Bob Simha, MCP ’57, and Paul Gray ’54 inspect a model of 303 Third Street. For more information about the project, visit web.mit.edu/303third/.
David Templeton ’08

77 Mass Ave.

Campus Life, Revisited

New coöp condominiums for sale near MIT

  • September/October 2007
  • By Katharine Dunn

The last time housing other than dorms was built specifically for members of the MIT community, Harry Truman was in the White House. Developers broke ground in 1951 on Conantum, designed by an MIT architecture professor for young faculty and graduate students and advertising homes "22 minutes from Harvard Square"--by car. (The site is in Concord.) Despite several initiatives in the decades that followed to build more housing closer to campus, à la 100 Memorial Drive, none got off the ground.

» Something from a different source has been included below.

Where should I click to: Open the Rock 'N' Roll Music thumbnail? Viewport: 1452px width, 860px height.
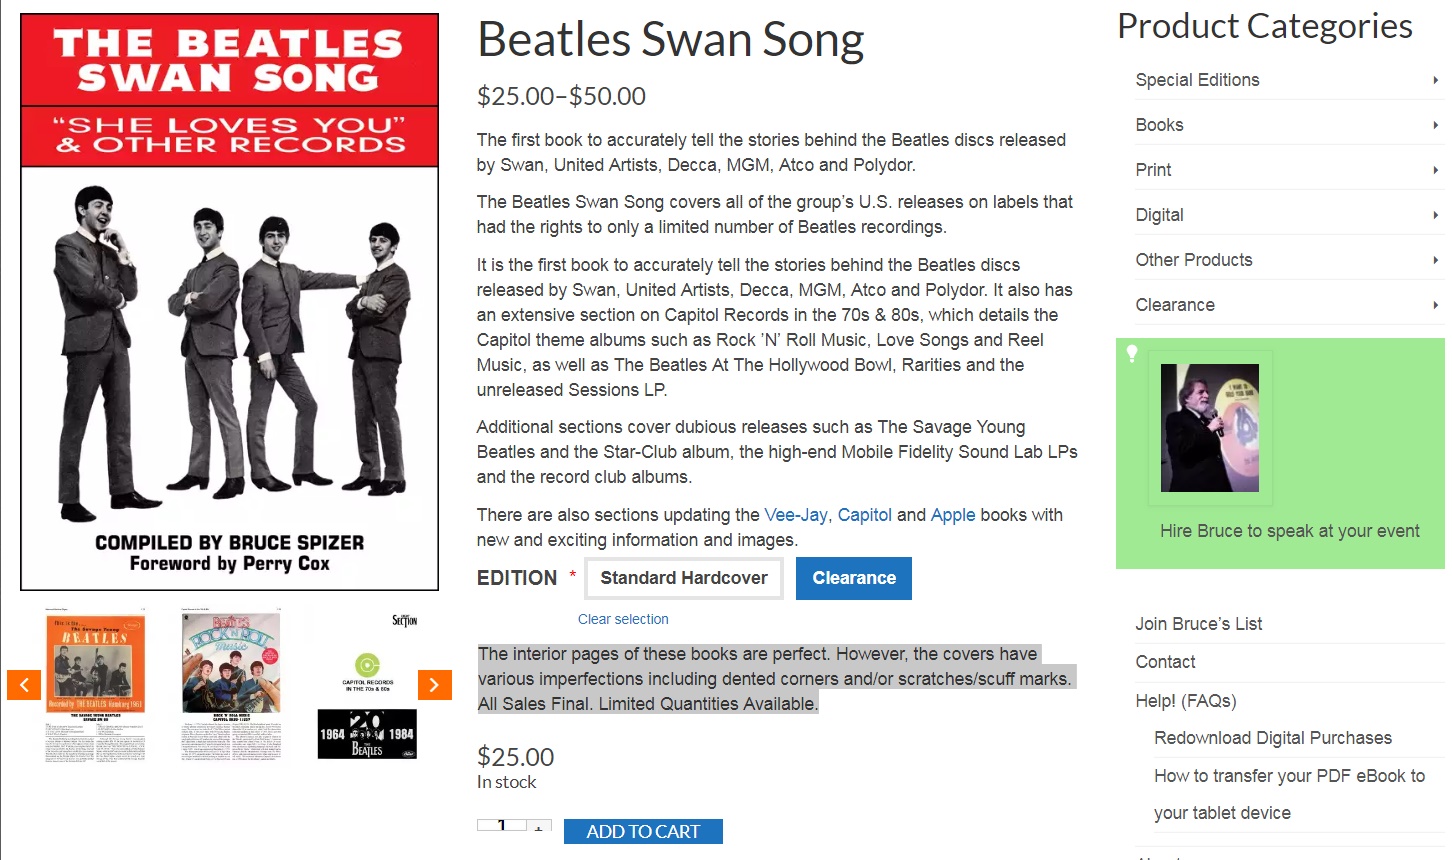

But in fall 2008, the University Residential Communities will open for occupancy at 303 Third Street in Cambridge--about a 10-minute walk from MIT. The eight-story coöperative building's 168 units will range in size from one to three bedrooms and in price from about $510,000 to nearly $1.5 million. Residents will have access to a pool, fitness center, library, media room, medical exam room, and dining club.

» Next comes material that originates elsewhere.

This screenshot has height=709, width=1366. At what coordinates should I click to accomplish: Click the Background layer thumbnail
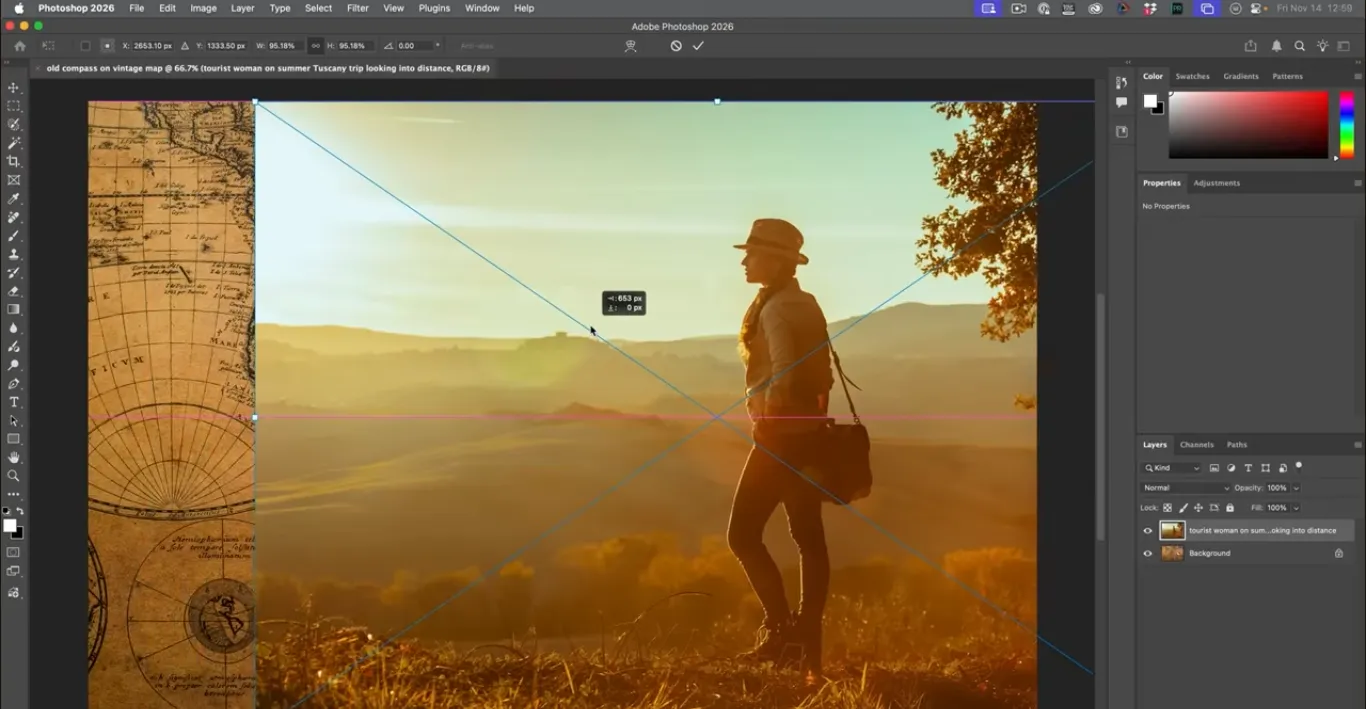pos(1172,553)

"There's been a great passion [at MIT for housing], but it tends to fall below the fold when dealing with other priorities, like scholarships or research funding," says O. Robert Simha, MCP '57, director of planning at MIT from 1960 to 2000. "So we're taking control." Simha, President Emeritus Paul Gray '54, SM '55, ScD '60, and others partnered with developers in 2004 to build a residence for MIT-affiliated empty nesters. But after surveying 1,200 MIT faculty, staff, and alumni over 55, they made the homes available to anyone with connections to MIT, Harvard, or Massachusetts General Hospital. (Cambridge will sell 21 units through its affordable-housing program.) MIT has no official involvement in the project.

"Students and faculty complain there's a lack of community at MIT," says Simha, who plans to move in. "[Living at 303 Third Street] is a way to connect with students after five o'clock."